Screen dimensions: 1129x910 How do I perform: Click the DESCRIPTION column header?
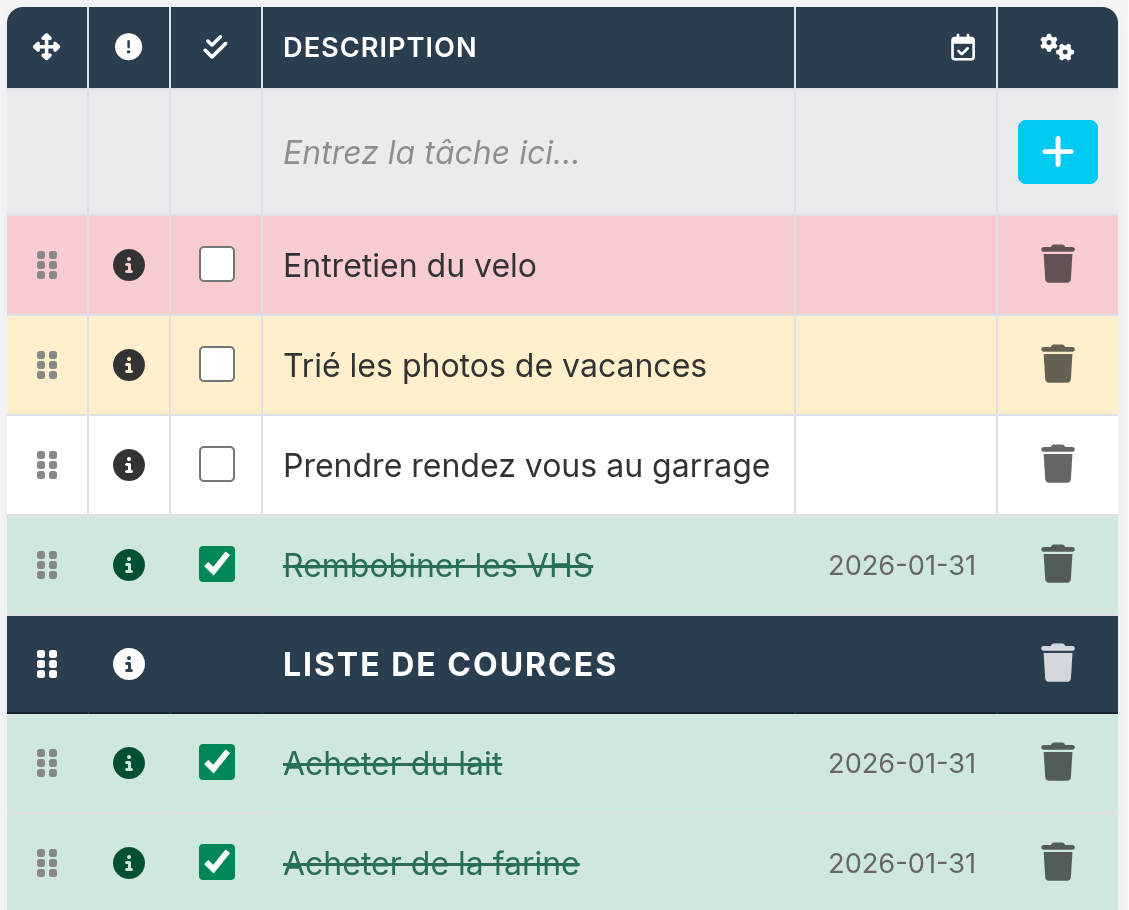380,47
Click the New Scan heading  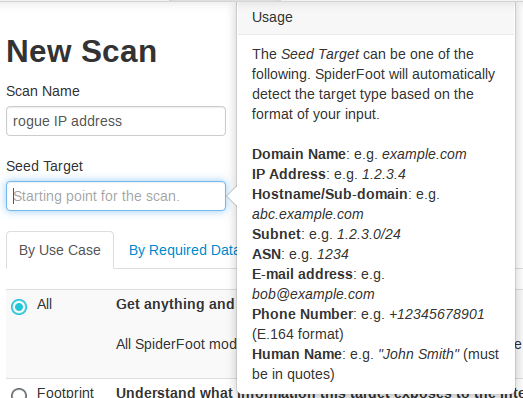coord(81,51)
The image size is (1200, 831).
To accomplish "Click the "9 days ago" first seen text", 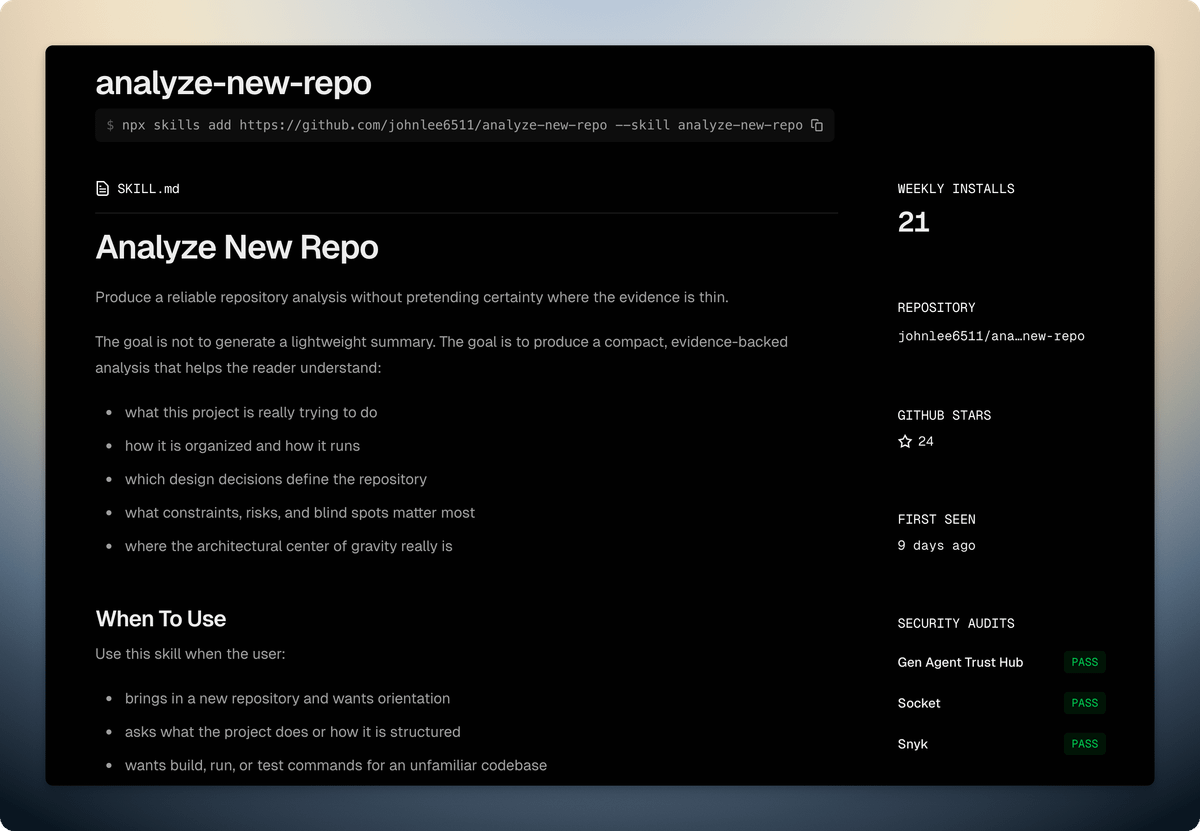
.....
Update the entries from the line with "The image size is (1200, 831)." through the end of the entries, replacing "accomplish" with "complete" and keeping everything else the same. Omit the pictures.

The image size is (1200, 831).
To complete "Click the "9 days ago" first seen text", 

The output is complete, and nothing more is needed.